Chapter 1: The Star-Stained Corpse

Chapter 1: The Star-Stained Corpse

The rain hammered Everglow's streets like bullets from heaven, each drop exploding against the neon-slicked asphalt in tiny bursts of pink and blue light. Detective Jade Hawkins pulled her leather jacket tighter as she stepped out of the patrol car, her amber eyes scanning the crime scene with practiced weariness. At twenty-eight, she'd seen enough corpses to fill a cemetery, but tonight something felt different. The air itself seemed to whisper of wrongness.

"Another glamorous evening in paradise," she muttered, her breath forming small clouds in the cold air. Her canine teeth, slightly too sharp for human comfort, caught the streetlight as she spoke.

The Twilight District's usual chaos had been cordoned off by yellow tape and stern-faced officers. Above them, the city's magical towers scraped the sky, their crystalline peaks pulsing with arcane energy that powered everything from street lamps to coffee makers. Below, in the shadows between worlds, the real work happened.

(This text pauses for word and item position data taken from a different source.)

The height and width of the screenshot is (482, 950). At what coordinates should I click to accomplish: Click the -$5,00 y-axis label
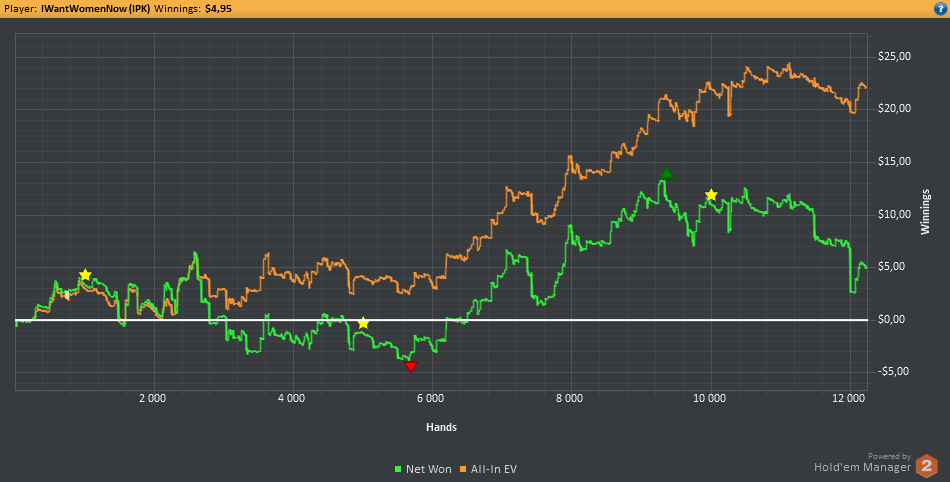pyautogui.click(x=889, y=371)
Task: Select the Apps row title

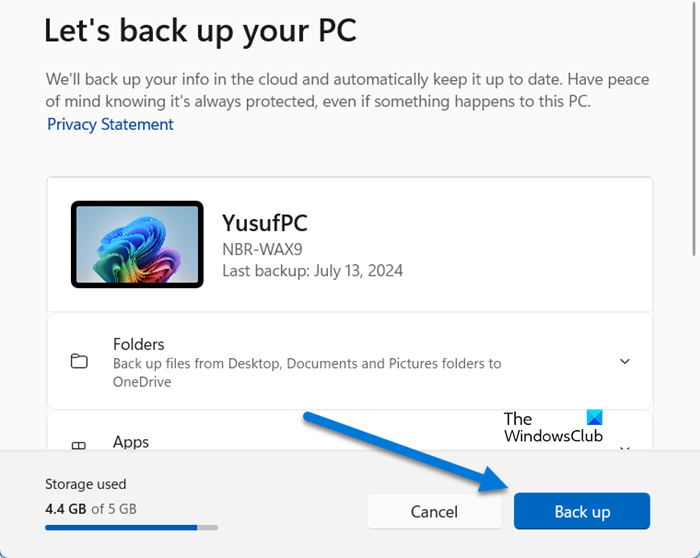Action: point(131,442)
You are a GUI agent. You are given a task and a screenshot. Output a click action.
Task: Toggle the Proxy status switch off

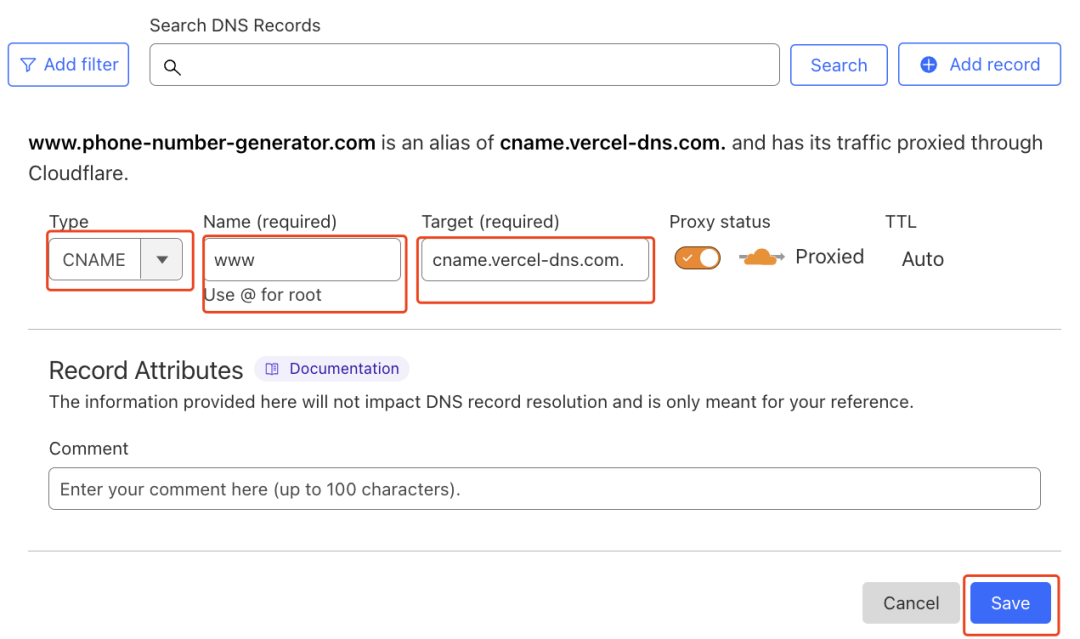tap(697, 258)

"Detective Hawkins." Officer Martinez approached, his expression carefully neutral. She caught the slight widening of his nostrils—the telltale sign of someone trying not to breathe too deeply around her. Half-trolls had that effect on people. "Victim's in the alley. Fair warning—it's messy."

Jade nodded curtly and ducked under the tape. She'd grown up fighting for respect in every room she entered, her grey-tinged skin and imposing six-foot frame marking her as different before she even opened her mouth. The thin scar cutting through her left eyebrow—a souvenir from her childhood in the Troll Warrens—served as a reminder that she'd earned her place through blood and determination.

The alley stretched before her like a wound between buildings, narrow and dark despite the magical street lamps. But it was the body that made her pause.

Ambassador Silvianus Moonwhisper lay sprawled against the brick wall, his elegant elven features frozen in an expression of absolute terror. That alone wasn't unusual—death rarely came peacefully in this city. What made Jade's enhanced senses reel was the pattern carved into his flesh.

Runes. But not just any runes.

The symbols writhed across the ambassador's pale skin like living things, shifting and changing as she watched. They pulsed with a sickly purple light that made her stomach churn, and when she breathed in through her nose, the scent hit her like a physical blow.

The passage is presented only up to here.